La cifra exacta, por supuesto, sufrirá ajustes en el futuro, pero es muy improbable que se trate de un mero artefacto matemático. Porque esos 572 genes contienen la información necesaria para procesar la energía celular y leer la información genética. Los algoritmos no pretendían más que deducir las rutas evolutivas más parsimoniosas (las que requieren menos suposiciones arbitrarias), pero de las ecuaciones ha surgido un ser vivo autónomo.

Si LUCA tenía 572 genes, ¿cómo logró evolucionar hasta una bacteria típica, que tiene varios miles? Uno de los autores, Michael Galperin, responde a EL PAÍS: "Cuidado con eso de 'varios miles'. Hay bacterias actuales como Aquifex que tienen 1.522, o como Thermotoga, con 1.846. El número real -necesario y suficiente- de genes para mantener la vida autónoma es bastante bajo".

Los descendientes

Galperin prosigue: "Los descendientes de LUCA incrementaron su número de genes, sobre todo, mediante la duplicación de los genes preexistentes y la divergencia posterior de las dos copias. Después, cada linaje bacteriano adquirió muchos genes de otras bacterias, por transmisión horizontal. La invención de nuevos genes tiene una importancia menor, pero también puede ocurrir por barajado de partes de genes preexistentes, inserciones de ADN basura dentro de un gen y otros mecanismos".

¿Se puede descartar que hubiera varios LUCA en vez de uno solo? "Varios LUCA similares sería una situación indistinguible de uno solo, ¿no es cierto?", responde Galperin. "Hay demasiadas similitudes entre todas las células vivas actuales como para proponer seriamente que hubo varios LUCA sin ningún parentesco entre sí".

Todas las bacterias evolucionaron a partir de LUCA, fundamentalmente a base de sacar copias extra de sus 572 genes, y de intercambiárselas por transmisión horizontal. Y las células eucariotas de las que estamos hechos todos los animales y plantas evolucionaron a partir de esas bacterias, al menos en parte debido a la asociación simbiótica de varias de ellas. ¿De dónde venimos? está a punto de dejar de ser un enigma para convertirse en un simple problema de genética de tercero.

¿De dónde salió LUCA?

Todos los evolucionistas saben que ésa es la pregunta del millón. ¿De dónde salió el primer ser vivo autónomo de la Tierra? ¿Cómo se originó LUCA? Una vez que existió LUCA, un ser capaz de procesar energía, fabricar sus componentes y sacar copias de sí mismo, los mecanismos darwinianos pudieron empezar a operar, a base de generar copias inexactas y seleccionar las más eficaces.

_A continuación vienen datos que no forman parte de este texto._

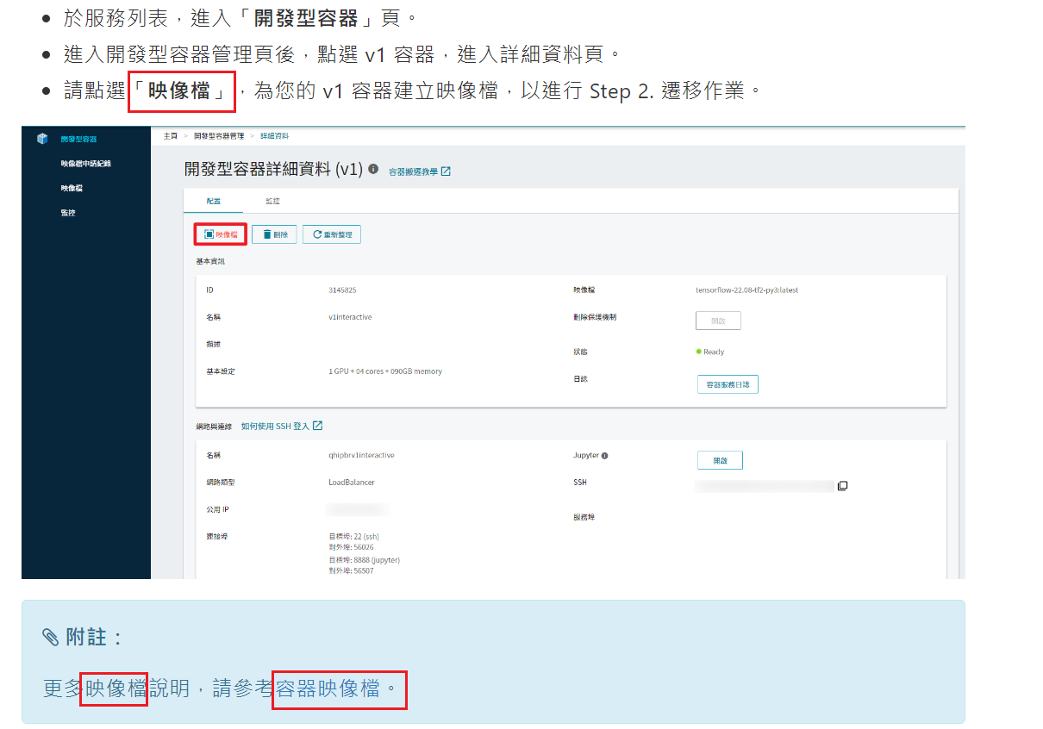Switch to the 監控 tab
Viewport: 1043px width, 729px height.
273,201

Pero ¿cómo se construye una bacteria de 572 genes a a partir de la materia inerte?

"Mi opinión es que este LUCA del que hablamos no es más que un intermediario entre los organismos bajo consideración (los seres vivos actuales) y sus ancestros en una genealogía mucho más antigua", dice Boris Mirkin, científico de la computación del Birbeck College de Londres y uno de los autores del trabajo, publicado en enero en BCM Evolutionary Biology, una nueva revista científica de acceso libre en la red (www.biomedcentral.com).

Aunque sólo tenga 572 genes, es obvio que una bacteria de vida autónoma no puede formarse de golpe: serán necesarios muchos pasos intermedios entre la materia inerte y LUCA. Pero ¿qué son esos pasos intermedios? ¿Son también seres vivos autónomos? Si no lo son, ¿cómo evolucionaron hasta LUCA? Y si lo son, ¿por qué no han dejado descendientes actuales?

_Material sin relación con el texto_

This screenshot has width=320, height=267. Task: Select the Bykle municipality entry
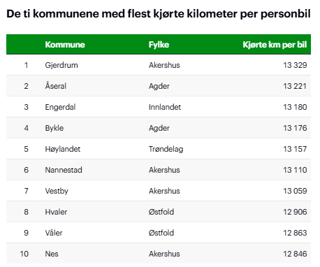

La explicación habitual es que LUCA tuvo tanto éxito que causó la extinción de todo lo anterior: que se comió a sus padres, por así decir. En cualquier caso, el cuadro actual se basa en una treintena de genomas. Hay millones de especies esperando.

* Este artículo apareció en la edición impresa del martes, 11 de marzo de 2003.